- **PROVIDED PASSAGE**:
Foodie Friday/Monday *Updated so you guys can send in more recipes!*

We haven’t swapped recipes here on the ‘Bloomr for a while, have we?

Well, tonight I made a really, really good dish for the first time and I think every one of you should run right out and get everything you need to make it this weekend– IT IS THAT GOOD, PEOPLE!

It’s called Chicken Marabella, and the recipe comes from my good friend Lynnie. (I am the only one who calls her that, by the way– her name is Lynne. I dunno why, she’s just always looked like a Lynnie to me. That name seems a better fit for someone who would carry a chicken purse into a fancy restaurant in New Orleans.)

I actually think she got the recipe from the original famed Silver Palate cookbook, which is one of my all-time favorites, and then made a couple of slight alterations. Lynnie is a great dinner party-giver. She has such a sense of style, she sets a lovely table and her food is always beautifully presented. This dish is perfect for company because you put all of the ingredients together a day ahead of time and then let it marinade for 24 hours (or more– mine ended up marinating for 2 days, because we had a last-minute change of plans on the night I had originally intended to serve it!) When it’s time to cook, you just kind of dump it in a big baking dish and set the oven at 350 for an hour. Lynnie says she likes to make a big pot of rice and mound it into the middle of a serving platter, then spoon the chicken mixture all around the edges. She also says that it’s even better reheated the second day– I’ll have to get back to you on that one, but dang, it sure was good tonight!

Here’s a picture of the finished product (not mine, I was too busy eating it to photograph it):

OK, here’s the recipe. Now don’t let the weird-sounding mixture of ingredients throw you– they totally work together, in a kind of sweet/salty, savory/fruity kind of way. And  if any of you ever do make it (I’m looking at you, LindaB), you gotta let me know how you like it. It’s definitely going to have a permanent place in my repertoire.

Note: I halved this recipe when I made it, and it totally filled one large (9 x 13 or 10 x 14) glass baking dish. This version would fill two dishes, and feed a large dinner party!

- **WORK ORDER 1**: In the recipe post, at what oven temperature and for how long is the Chicken Marabella baked?
- **WORK ORDER 2**: Extract a passage from the recipe post, starting at the words "We haven’t swapped" and ending after the words "THAT GOOD, PEOPLE!".

- **DATA SHOWN**:
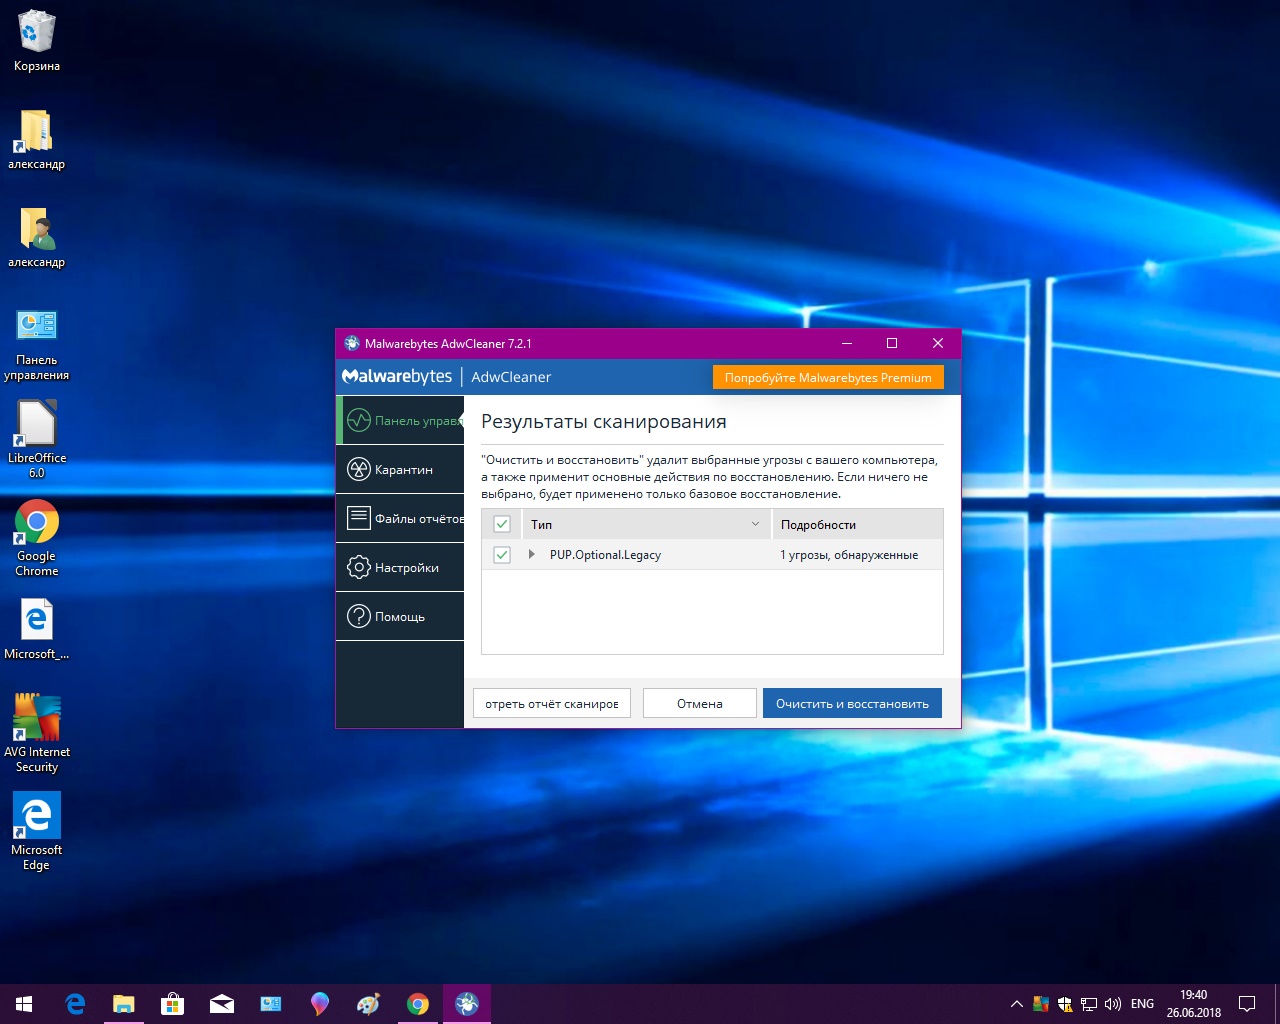Click the Help (Помощь) question mark icon

pyautogui.click(x=359, y=616)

- **RESPONSE BOX 1**: At 350 for an hour.

- **RESPONSE BOX 2**:
We haven’t swapped recipes here on the ‘Bloomr for a while, have we?

Well, tonight I made a really, really good dish for the first time and I think every one of you should run right out and get everything you need to make it this weekend– IT IS THAT GOOD, PEOPLE!